PASSAGE PROVIDED |

%%

Is there an option to use GPU for the LLM, the inference speed is a little too slow. My GPU utilization is almost zero.

monarch-initiative / ontogpt

LLM-based ontological extraction tools, including SPIRES

https://monarch-initiative.github.io/ontogpt/

BSD 3-Clause "New" or "Revised" License

603 stars 75 forks source link

Is there an option to use GPU for the LLM, the inference speed is a little too slow. My GPU utilization is almost zero. #267

Closed doubleplusplus closed 3 months ago

doubleplusplus commented 11 months ago

on local model

caufieldjh commented 11 months ago

Hi @doubleplusplus, It looks like the gpt4all package doesn't yet support native inference on GPUs (see https://docs.gpt4all.io/gpt4all_faq.html). We're looking into some alternatives to support GPUs, because you're right - it's pretty slow to run these models on CPU only!

TribeDH commented 9 months ago

Hi everyone! Is there any advancement on this? I found out that gpt4all has received support from Vulkan (https://blog.nomic.ai/posts/gpt4all-gpu-inference-with-vulkan) but I have limited knowledge about GPU, so I didn't figure out if it can be integrated in OntoGPT.

%%

ACTIVITY A | In the OntoGPT GPU thread, which package does caufieldjh say doesn't yet support native inference on GPUs?
ACTIVITY B | Extend the OntoGPT GPU thread with its next part, picking up after the last comment shown.
The data after this has no part in the work here.

DATA FOR ANALYSIS |
%%

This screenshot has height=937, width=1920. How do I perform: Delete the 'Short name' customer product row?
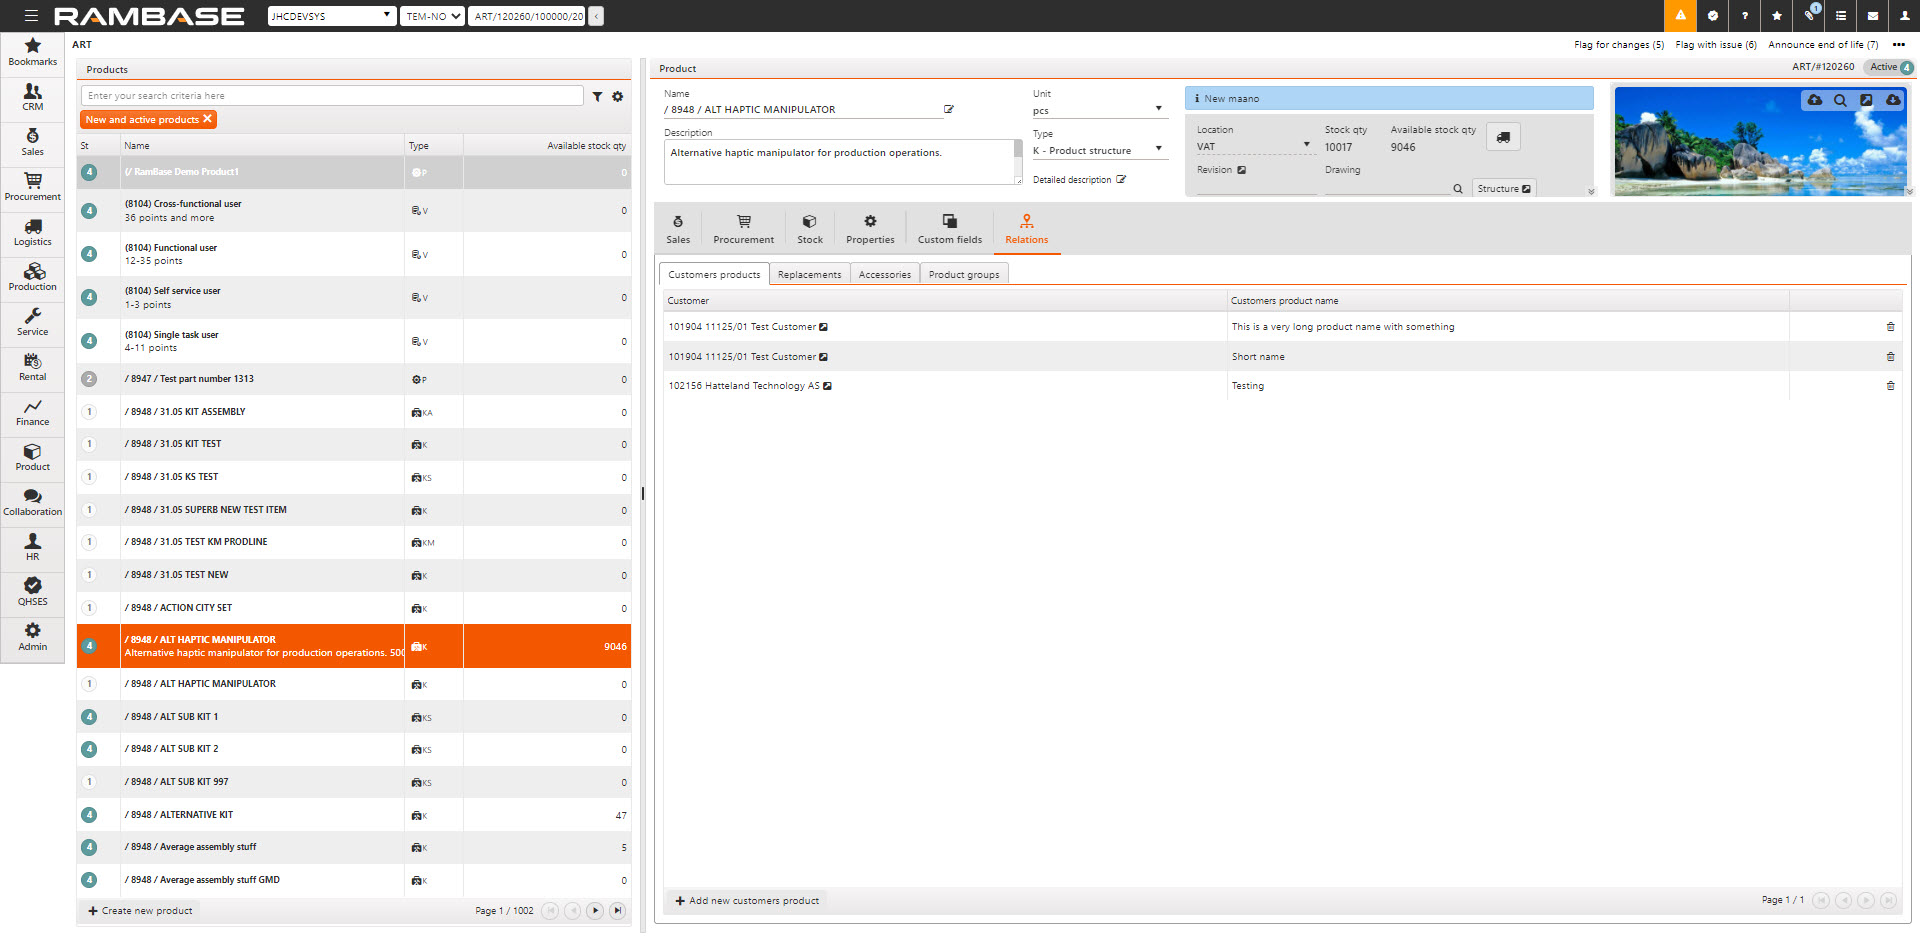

%%
%%

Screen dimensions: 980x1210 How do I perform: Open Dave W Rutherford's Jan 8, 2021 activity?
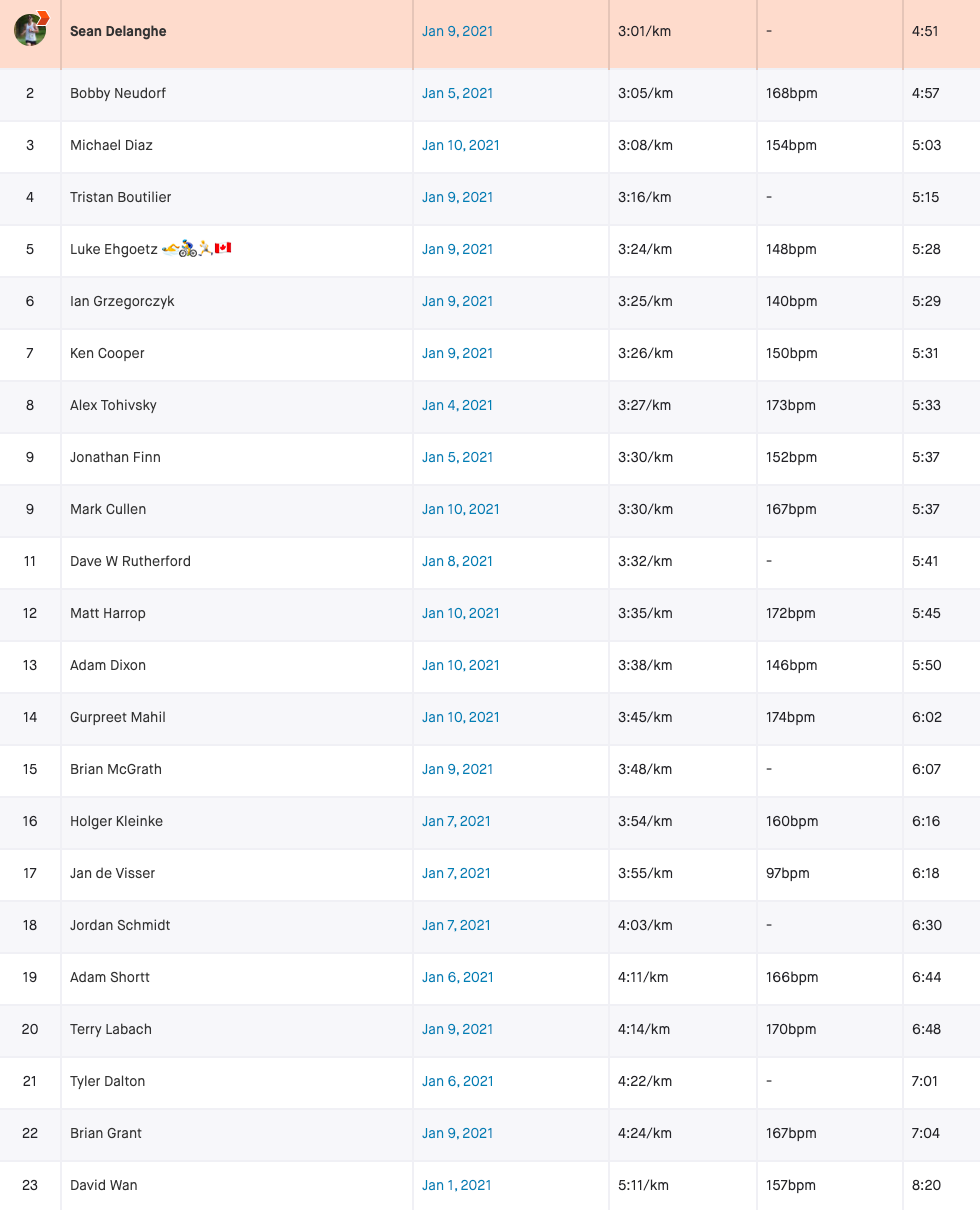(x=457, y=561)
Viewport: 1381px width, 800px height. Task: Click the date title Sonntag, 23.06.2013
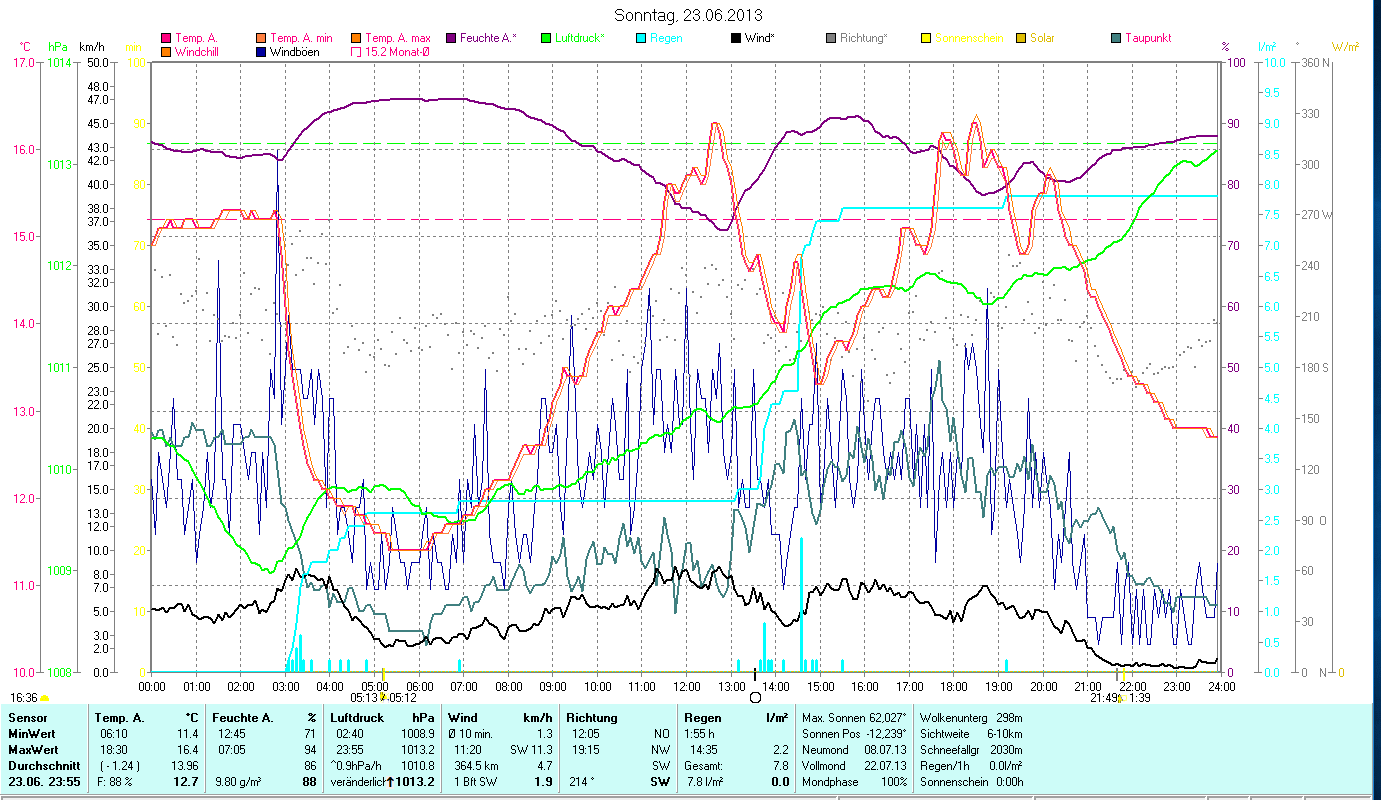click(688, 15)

%%
%%

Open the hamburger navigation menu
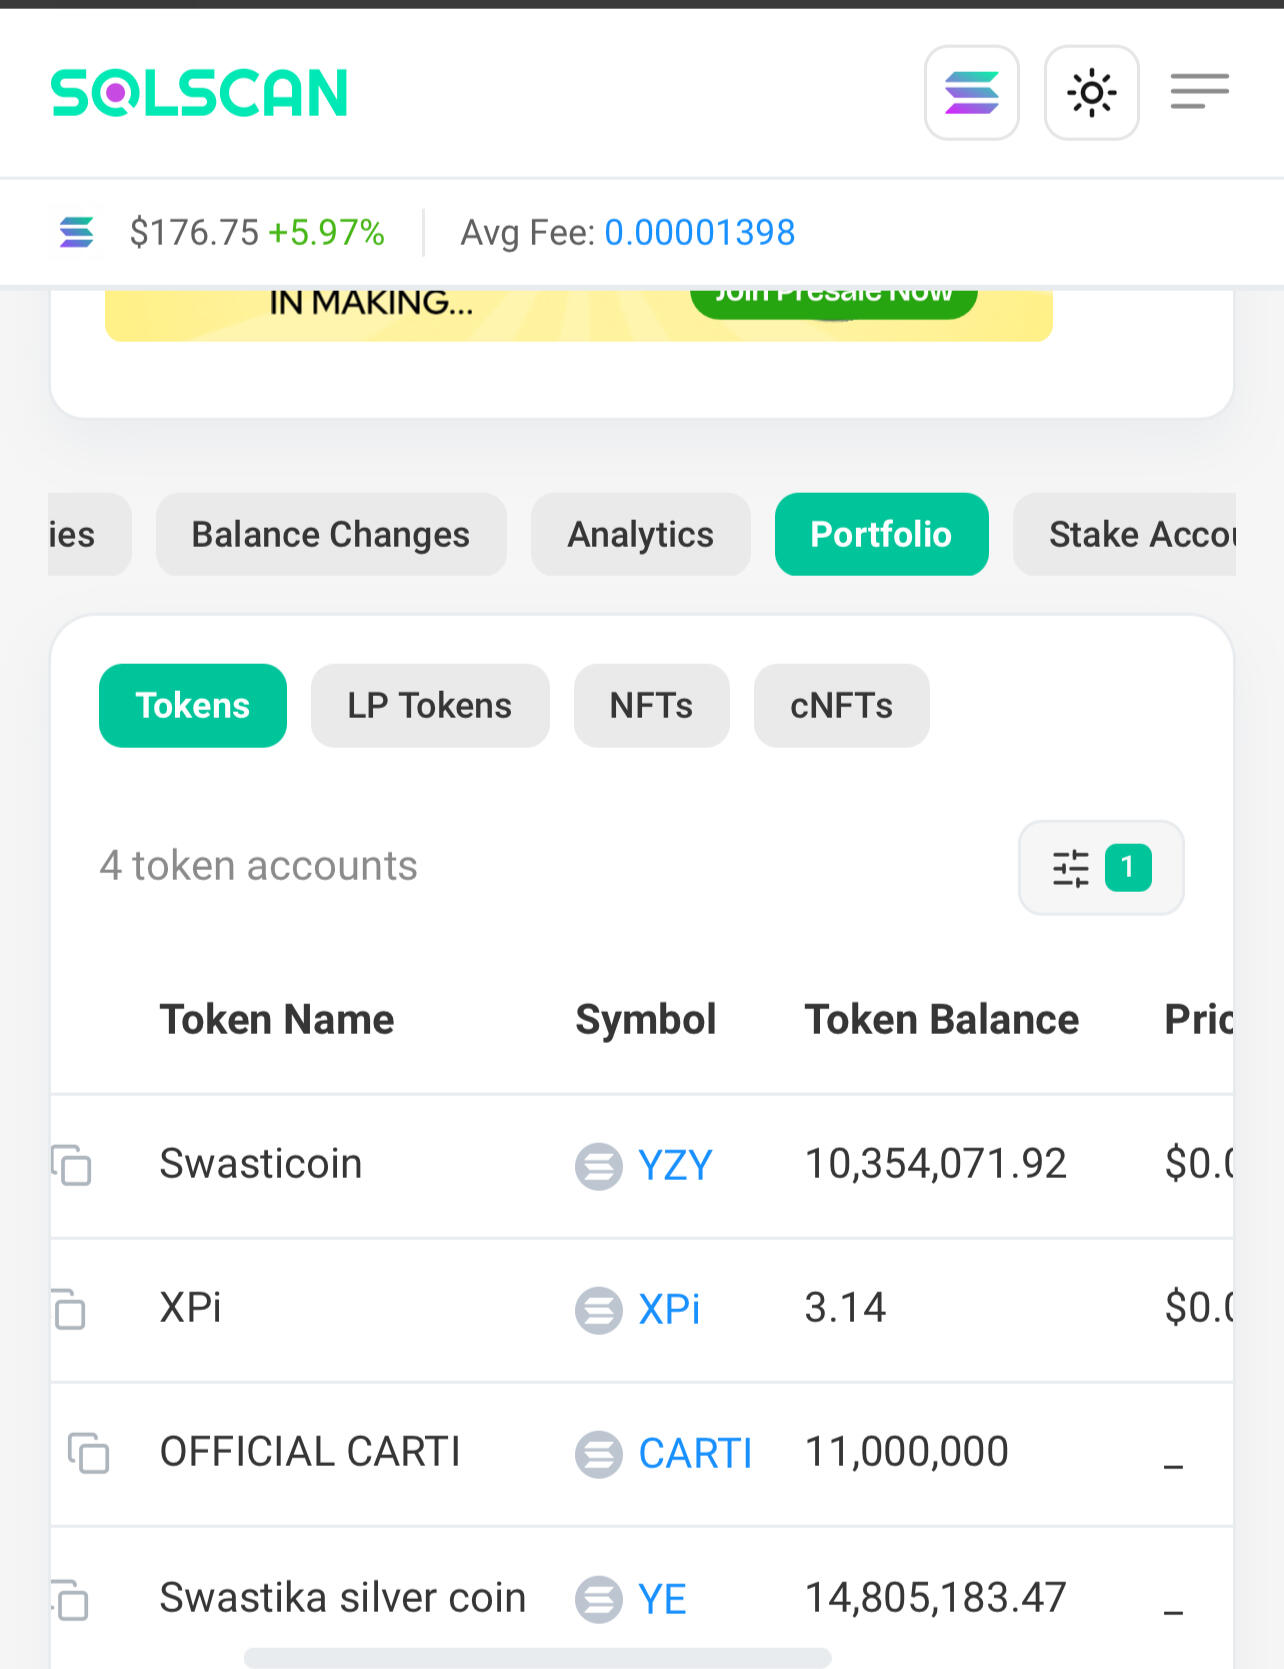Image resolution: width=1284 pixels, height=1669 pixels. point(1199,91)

%%

TASK ANSWER A | The gpt4all package.

TASK ANSWER B |
durabledata commented 8 months ago

You can do this with a little work. You have to change the llm plugin a little and make sure you have Vulkan dependencies installed.

For me with an Nvidia GPU on Ubuntu: apt-get install -y vulkan-tools libvulkan1 libnvidia-gl-535

find /root/.cache/pypoetry/virtualenvs -type f -name "llm_gpt4all.py" -print0 | xargs -0 sed -i "s/gpt_model = GPT4All(self.filename())/gpt_model = GPT4All(self.filename(), device='gpu')/"

durabledata commented 7 months ago

gpt4all_client.py might try to request the GPU when its already in use and your job will error out. Locking needs to be added.

caufieldjh commented 3 months ago

This is now supported by #373 and ollama - I've found the Docker ollama more reliably works with GPUs, but you may find it works out of the box.